» **Requirements**:
Which lines in the material below contain the string "Task" with the same capitalization? Pull out each of those lines.

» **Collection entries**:
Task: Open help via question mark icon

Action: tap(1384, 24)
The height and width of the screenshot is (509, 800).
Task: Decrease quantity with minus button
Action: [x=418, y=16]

» **Worked answer**:
Task: Open help via question mark icon
Task: Decrease quantity with minus button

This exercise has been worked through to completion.